About 1:00 am on the fate filled morning, a storeroom, above the boiler room, one strewn with used paint cans and old mattresses, was ignited by the heat of a light bulb. Halls and stairwells filled immediately with smoke and flames. The 35-year-old captain ordered the second mate to sound the ship’s horn. However, the bridge was in flames, the radio shack was totally charred and the sprinkler system did not function. The ship’s natural ventilation system served to fan the flames through stairwells and wooden decks laden with many layers of old paint which sizzled and burned viciously. Fire hoses were inoperable, ropes to lifeboats clogged with more layers of paint. Only six of 13 actually launched; none had oarlocks.
The only nearby ships who saw the flames were the Finnish freighter Finnpulp and the Bahamas Star, and they came to the scene to assist. Shamefully, the first, half-filled, lifeboat contained the captain, himself, some crew and only four passengers. He was abruptly ordered back to his burning ship to look for more survivors and was later charged for his negligence in court. By 4:00 am all survivors were rescued.

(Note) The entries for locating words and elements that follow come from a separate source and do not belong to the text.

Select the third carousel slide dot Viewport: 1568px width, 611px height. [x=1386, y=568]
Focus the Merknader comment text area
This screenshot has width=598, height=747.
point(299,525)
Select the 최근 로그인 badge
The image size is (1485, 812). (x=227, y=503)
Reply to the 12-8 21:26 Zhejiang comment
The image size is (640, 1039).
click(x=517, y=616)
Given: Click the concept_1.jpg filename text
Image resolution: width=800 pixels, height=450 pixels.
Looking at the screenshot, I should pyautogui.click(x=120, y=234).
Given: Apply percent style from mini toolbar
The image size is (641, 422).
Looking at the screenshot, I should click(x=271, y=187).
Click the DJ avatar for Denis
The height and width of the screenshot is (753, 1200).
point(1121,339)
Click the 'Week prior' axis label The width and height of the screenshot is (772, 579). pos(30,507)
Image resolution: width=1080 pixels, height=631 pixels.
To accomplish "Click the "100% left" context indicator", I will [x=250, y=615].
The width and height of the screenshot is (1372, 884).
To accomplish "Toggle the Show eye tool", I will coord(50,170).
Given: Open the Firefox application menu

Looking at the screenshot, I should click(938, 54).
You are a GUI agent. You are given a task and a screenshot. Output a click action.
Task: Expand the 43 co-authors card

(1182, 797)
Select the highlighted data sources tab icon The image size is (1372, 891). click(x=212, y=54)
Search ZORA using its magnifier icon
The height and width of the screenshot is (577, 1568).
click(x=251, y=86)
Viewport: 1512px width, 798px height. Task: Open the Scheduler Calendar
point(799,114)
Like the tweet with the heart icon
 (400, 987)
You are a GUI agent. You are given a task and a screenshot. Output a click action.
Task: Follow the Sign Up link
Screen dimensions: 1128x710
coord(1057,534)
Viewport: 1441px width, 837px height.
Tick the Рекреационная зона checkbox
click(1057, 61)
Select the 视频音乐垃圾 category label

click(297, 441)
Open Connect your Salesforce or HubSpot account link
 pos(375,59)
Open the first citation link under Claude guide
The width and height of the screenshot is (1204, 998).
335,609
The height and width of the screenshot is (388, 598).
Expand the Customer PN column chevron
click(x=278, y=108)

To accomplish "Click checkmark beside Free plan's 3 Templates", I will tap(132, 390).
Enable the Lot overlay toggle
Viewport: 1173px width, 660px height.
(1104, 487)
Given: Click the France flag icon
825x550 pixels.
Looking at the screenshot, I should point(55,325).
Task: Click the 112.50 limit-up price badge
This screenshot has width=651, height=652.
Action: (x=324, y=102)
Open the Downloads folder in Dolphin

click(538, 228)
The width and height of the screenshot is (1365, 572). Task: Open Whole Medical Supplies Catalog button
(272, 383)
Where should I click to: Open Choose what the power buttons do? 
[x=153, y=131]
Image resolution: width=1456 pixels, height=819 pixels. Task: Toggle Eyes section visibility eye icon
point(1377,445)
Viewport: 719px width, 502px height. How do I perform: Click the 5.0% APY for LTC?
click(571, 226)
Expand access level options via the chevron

Findings revealed no fire doors were shut off during the blaze, they lacked sufficient lifejackets, inflatable life rafts were absent, they were short one radio operator when two were required and passengers never took part in an emergency drill. Yet, the ship had passed a safety check and fire drill three weeks before sinking.
There’s a reason cruises do not come at give-away prices, as it’s expensive to keep passengers safe. Back then ships did not have to meet North American requirements because they were registered under a Panamanian flag. Now the Safety of Life at Sea laws (SOLAS) are updated regularly for cruisers’ protection.